On 22nd and 23rd October, after a vicious close quarter battle, 4 KAR eventually took Leik Hill — which enabled the East African Brigade to break out on a wider front in pursuit of the withdrawing Japanese. Lt Gen Bill Slim, GOC 14th Army, recommended Derek for the Distinguished Service Order in a citation which included the words 'Lieutenant Colonel Watson's handling of his battalion has been most outstanding throughout the operations and by his skill, gallantry, determination and fine leadership over a protracted period he has contributed largely to the success achieved.' Before he handed over command of the battalion in December 1944 he was presented by the askaris with the Samurai sword carried by the Japanese commander at Leik Hill.

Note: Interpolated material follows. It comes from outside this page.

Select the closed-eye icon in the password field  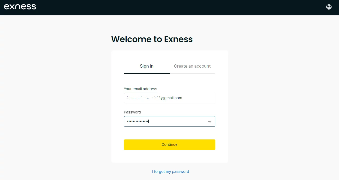209,121
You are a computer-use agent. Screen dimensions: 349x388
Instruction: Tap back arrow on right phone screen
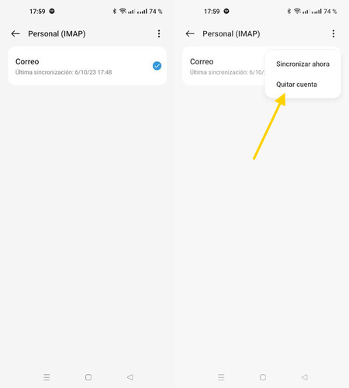[190, 33]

After two months in hospital suffering from a variety of Eastern ills, Derek was posted as GSO 1 at Force Headquarters in Nairobi. He loathed the job and after some string pulling, in April 1945 he was posted to command 3 KAR in Thika and Nanyuki. This was a short tour as he was then selected to head the East African contingent taking part in the Victory Parade in London in June. With the war now over Derek was now posted back to 4 KAR as 2IC. Some of the older askaris wanted to know what he had done wrong to be demoted! He remained in the battalion until May 1948 when he returned to the Leicestershire Regiment but, unhappy in the United Kingdom, he wangled a posting back to Africa and in April 1949 became 2IC of 5 KAR in Jinja. In 1950 he was re-appointed to command 4 KAR in Nanyuki where, in February 1952 the battalion was due to be visited by Princess Elizabeth and Prince Philip — sadly cancelled because of the death of King George VI the night before. Subsequently, when the battalion moved to Jinja, Derek persuaded the Governor to provide quarters for the married officers and also to give the battalion an appropriate gift. To the delight of all, both requests were met. Rondavels for the families were built and the battalion was presented with silver drums from the people of Uganda. In October 1953 Derek took command of r Battalion the Royal Leicestershire Regiment in Germany, Khartoum and Cyprus. His final two years before retiring was at the Regular Commissions Board before retiring from the army in 1960. He then worked for the Milk Marketing Board for 17 years, eventually settling down to full retirement in Warminster to be with his family and play bridge and golf. Derek will be remembered for his amazing energy and his ability to enjoy life to the full. He was an excellent communicator and was able to bridge the generation gap. Thanks to his radiant smile and cheerful disposition one always felt better for being in his company. He never forgot
his military links and from an uncertain start in 1929 he had a truly remarkable and fulfilling career.